Explaining Medical Sales: Part I
I receive several calls every week from people asking about the difference between sales opportunities in the medical sales field, and which personalities might fit best. So, to address these questions, here is the first part of a 3-part series explaining different types of medical sales.
There are two basic types of sales that occur in all areas of medical sales, which includes clinical diagnostics sales, laboratory sales, pharmaceutical sales, imaging sales, DNA products sales, cellular/molecular products sales, medical equipment sales, surgical supplies sales, hospital equipment sales, pathology sales, or biotechnology sales. Today’s video will explain Capital Sales, as opposed to Consumable Sales.
My favorite way to explain this is to talk about the difference between buying a car (capital sales) vs. shampoo (non-capital, or consumable sales). Buying a car requires research, consultation with your spouse, test-driving, maybe a loan, and a major outlay of cash. It takes a while.
A consumable sale is the shampoo. Much easier decision, because the consequences are less. Not as much commitment, (partly because there’s a lot less cash required), and it’s easy to change vendors. So, the relationship isn’t as solid.
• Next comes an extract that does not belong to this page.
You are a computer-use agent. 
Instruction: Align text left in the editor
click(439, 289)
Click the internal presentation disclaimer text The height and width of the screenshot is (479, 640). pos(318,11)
Capital sales in the medical field usually mean things like software (hospital information systems, laboratory info system, workflow software, billing or recruiting software) or equipment. These affect many departments… there’s lots of outlay, many decision makers, and it typically has to be budgeted. The customer needs a really good reason to switch from what they were doing/using. Medical equipment means tangible products…everything from thermometers to imaging equipment, laboratory equipment, or beds, even.